Whew! It is over! I am dancing on the inside as a result of that. In some respects, actually a number of respects, this was a good holiday. The best part was that my wife was calm and happy, and if not happy, at least calm! (grin) Our respective families bring out the worst in us. Her sis arrived on Wednesday with her overnight bag in hand and her emotional baggage packed as well. She is not a happy person and strives for happiness by being sarcastic and unkind to others. How many other people are sarcastic when their 4 y/o nephew asks to play Candyland. It amazes me that she has no idea what a gift the love and adoration of a child is. That she doesn't get that there will be times when he could care less that Auntie has arrived. I know she has no children of her own, but still is seems so obvious to me.
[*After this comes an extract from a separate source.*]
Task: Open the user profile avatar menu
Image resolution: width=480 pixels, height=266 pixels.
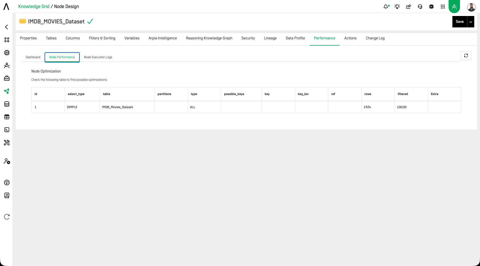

Thanksgiving day was punctuated with the excitement of a power failure right as the turkey was going into the oven. Now most of us (me and the 4 kiddos) are vegetarian so the plight of tom turkey was not too big a deal to us. But I knew it would be huge to the rest of the family. We called the electric company and the power could be off they said till after 11 a.m. This would not give a reasonable time to cook the bird so Kirsty and i began making alternative plans. We could still use the gas burners on the top of the stove, so we planned out a nice though unusual Thanksgiving menu. However the goddess was smiling upon us. We got power back in less than 45 minutes though the store 3 houses up from us didn't get it back till 11. So the turkey and all the sides cooked without a hitch and dinner was only about 30 minutes late.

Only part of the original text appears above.